要实现对单个分子的光学检测，首先分子的荧光信号必须足够强能够被探测到，而且分子周围的背景光必须足够弱使得分子与背景有足够的对比度。在上世纪70年代，人们成功实现了在气相中对单个原子的检测。当原子经过激光束时会被激发而发射共振荧光，通过检测该荧光信号而实现单个原子的检测。在气相中，原子周围的是真空状态，所以在没有原子时基本没有背景光，当一个原子进入激发光区域被激发后，只要探测装置足够灵敏即可以实现单个原子的探测。但是该技术不不能直接应用到固相或液相中的单分子检测。因为首先在固相或液相中目标分子往往被大量溶剂或其它介质分子包围（在显微镜聚焦光斑的体积内约有十的九次方个溶剂分子），这些分子都会对激发光进行散射（瑞利散射），从而造成非常强的背景光，而目标分子或原子往往被淹没在这些散射光中而无法被探测到。因此在固相和液相体系中必须通过分子的荧光发射，结合适当的滤光片选择性的对目标分子的荧光进行探测才可能实现单个分子的探测。当然除了瑞利散射外，溶剂或介质分子往往会后拉曼散射，虽然相对于荧光来说拉曼散射的强度较低，但是由于分子数量上的巨大差距，拉曼散射也为单分子荧光检测造成一定困难，因此即使在现在的技术条件下只有量子产率较高的荧光分子才可以实现单分子检测。

直到80年代末，随着探测设备灵敏度的提高，激光技术以及各种光学元件的发展，通过共聚焦显微镜已经可以将激光束聚焦于亚微米尺度，这使得背景杂散光和杂质的影响大大减弱，终于W.E. Morner等人第一次在液氦温度下探测到单个分子对激光束的影响，从而第一次实现在固相中单个分子的光学检测4。第二年，M. Orrit等人同样在液氦温度下通过探测分子的荧光第一次实现了单分子荧光检测5，也开辟了单分子荧光光谱技术的崭新领域6。随后单分子荧光光谱技术被进一步扩展到室温和液相体系，被广泛应用的各个领域特别是生物研究7–9。目前单分子荧光显微镜已经成为实验室常规手段之一，并且结合各种光学参数扩展出基于不同光学属性的显微技术例如单分子荧光寿命成像，单分子偏振光谱，单分子相位成像等技术。由于受到衍射极限的约束，常规光学显微镜分辨率一般为几百纳米，目前多个研究小组已经通过不同手段突破衍射极限的实现超高分辨率（几十甚至几个纳米）10–12。

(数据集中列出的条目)
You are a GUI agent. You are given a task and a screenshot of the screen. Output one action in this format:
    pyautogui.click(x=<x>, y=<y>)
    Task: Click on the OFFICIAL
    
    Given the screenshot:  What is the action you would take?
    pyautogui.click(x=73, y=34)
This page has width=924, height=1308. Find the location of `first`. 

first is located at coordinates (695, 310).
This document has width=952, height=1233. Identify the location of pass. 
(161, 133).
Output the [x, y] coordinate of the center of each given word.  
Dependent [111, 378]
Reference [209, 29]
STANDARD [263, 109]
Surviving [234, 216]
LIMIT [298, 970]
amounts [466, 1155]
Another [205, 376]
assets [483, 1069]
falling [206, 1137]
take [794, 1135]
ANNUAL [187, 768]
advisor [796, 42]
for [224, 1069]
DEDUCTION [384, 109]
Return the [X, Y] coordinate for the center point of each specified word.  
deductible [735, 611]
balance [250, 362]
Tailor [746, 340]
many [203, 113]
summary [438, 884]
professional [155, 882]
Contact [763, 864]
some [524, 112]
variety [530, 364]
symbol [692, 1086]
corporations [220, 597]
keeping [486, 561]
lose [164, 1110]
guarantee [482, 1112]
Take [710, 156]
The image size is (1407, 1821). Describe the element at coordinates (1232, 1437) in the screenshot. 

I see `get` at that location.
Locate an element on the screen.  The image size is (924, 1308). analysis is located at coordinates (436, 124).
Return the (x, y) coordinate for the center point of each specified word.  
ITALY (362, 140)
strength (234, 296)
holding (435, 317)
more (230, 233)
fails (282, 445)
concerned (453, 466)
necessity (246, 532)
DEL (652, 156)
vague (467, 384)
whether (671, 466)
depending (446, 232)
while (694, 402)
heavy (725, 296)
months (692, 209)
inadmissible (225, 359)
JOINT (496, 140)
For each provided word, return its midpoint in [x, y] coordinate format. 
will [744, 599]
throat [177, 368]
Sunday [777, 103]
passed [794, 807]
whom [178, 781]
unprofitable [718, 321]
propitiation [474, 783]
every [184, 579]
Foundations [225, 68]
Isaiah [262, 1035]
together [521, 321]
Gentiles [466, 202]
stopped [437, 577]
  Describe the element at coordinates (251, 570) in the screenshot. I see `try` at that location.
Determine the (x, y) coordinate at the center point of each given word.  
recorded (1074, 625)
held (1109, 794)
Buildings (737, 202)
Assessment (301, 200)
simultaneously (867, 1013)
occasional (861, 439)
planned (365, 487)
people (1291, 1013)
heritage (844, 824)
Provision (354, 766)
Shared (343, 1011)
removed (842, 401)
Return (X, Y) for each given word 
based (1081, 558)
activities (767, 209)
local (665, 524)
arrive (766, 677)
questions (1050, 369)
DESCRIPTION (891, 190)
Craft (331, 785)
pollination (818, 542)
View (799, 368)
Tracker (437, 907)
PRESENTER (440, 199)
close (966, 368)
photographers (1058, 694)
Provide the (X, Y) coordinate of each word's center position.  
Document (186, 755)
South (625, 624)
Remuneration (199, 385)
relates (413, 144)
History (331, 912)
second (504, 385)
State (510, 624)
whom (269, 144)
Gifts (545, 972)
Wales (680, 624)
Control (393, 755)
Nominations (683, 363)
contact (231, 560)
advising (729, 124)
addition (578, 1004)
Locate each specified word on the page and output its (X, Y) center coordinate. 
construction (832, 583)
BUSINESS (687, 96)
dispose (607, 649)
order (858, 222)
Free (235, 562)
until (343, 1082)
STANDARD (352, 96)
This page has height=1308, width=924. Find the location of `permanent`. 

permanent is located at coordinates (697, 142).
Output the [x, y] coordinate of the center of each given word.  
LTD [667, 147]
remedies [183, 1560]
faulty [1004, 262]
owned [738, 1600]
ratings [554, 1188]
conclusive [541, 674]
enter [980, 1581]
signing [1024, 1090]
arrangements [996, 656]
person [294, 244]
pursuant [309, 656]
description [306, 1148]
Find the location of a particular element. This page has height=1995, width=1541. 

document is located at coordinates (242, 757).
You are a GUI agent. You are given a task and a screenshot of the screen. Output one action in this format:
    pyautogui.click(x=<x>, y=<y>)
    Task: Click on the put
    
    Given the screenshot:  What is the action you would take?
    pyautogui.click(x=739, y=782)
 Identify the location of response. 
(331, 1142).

操作要求 1:
将单分子荧光检测文段中从“要实现对单个分子的光学检测，”到“光分子才可以实现单分子检测。”的这一段重新写出，并把其中的“瑞利散射”替换为“弹性散射”。
操作要求 2:
从单分子荧光检测文段的最后一句之后接着续写。

书面作答 1:
要实现对单个分子的光学检测，首先分子的荧光信号必须足够强能够被探测到，而且分子周围的背景光必须足够弱使得分子与背景有足够的对比度。在上世纪70年代，人们成功实现了在气相中对单个原子的检测。当原子经过激光束时会被激发而发射共振荧光，通过检测该荧光信号而实现单个原子的检测。在气相中，原子周围的是真空状态，所以在没有原子时基本没有背景光，当一个原子进入激发光区域被激发后，只要探测装置足够灵敏即可以实现单个原子的探测。但是该技术不不能直接应用到固相或液相中的单分子检测。因为首先在固相或液相中目标分子往往被大量溶剂或其它介质分子包围（在显微镜聚焦光斑的体积内约有十的九次方个溶剂分子），这些分子都会对激发光进行散射（弹性散射），从而造成非常强的背景光，而目标分子或原子往往被淹没在这些散射光中而无法被探测到。因此在固相和液相体系中必须通过分子的荧光发射，结合适当的滤光片选择性的对目标分子的荧光进行探测才可能实现单个分子的探测。当然除了弹性散射外，溶剂或介质分子往往会后拉曼散射，虽然相对于荧光来说拉曼散射的强度较低，但是由于分子数量上的巨大差距，拉曼散射也为单分子荧光检测造成一定困难，因此即使在现在的技术条件下只有量子产率较高的荧光分子才可以实现单分子检测。

书面作答 2:
第二节 分子荧光光谱原理

对于多原子分子，不同的分子轨道对应于不同的外层电子结构。这些分子轨道在能量上是不连续的，通常情况下电子处于最稳定分子轨道上即分子的基态，当与光子发生相互作用后，分子会吸收光子的能量，跃迁到较高的能级——激发态。当分子处于相对不稳定的激发态时会自发通过释放能量返回基态。其释放能量的途径一般分为辐射跃迁和非辐射跃迁。所谓的非辐射跃迁只分子通过振动弛豫等途径返回基态，多余能量通过热能传递给周围介质。而辐射跃迁即分子通过发射一个光子来释放能量，我们称该过程为荧光发射，通过荧光发射发出的光称为荧光。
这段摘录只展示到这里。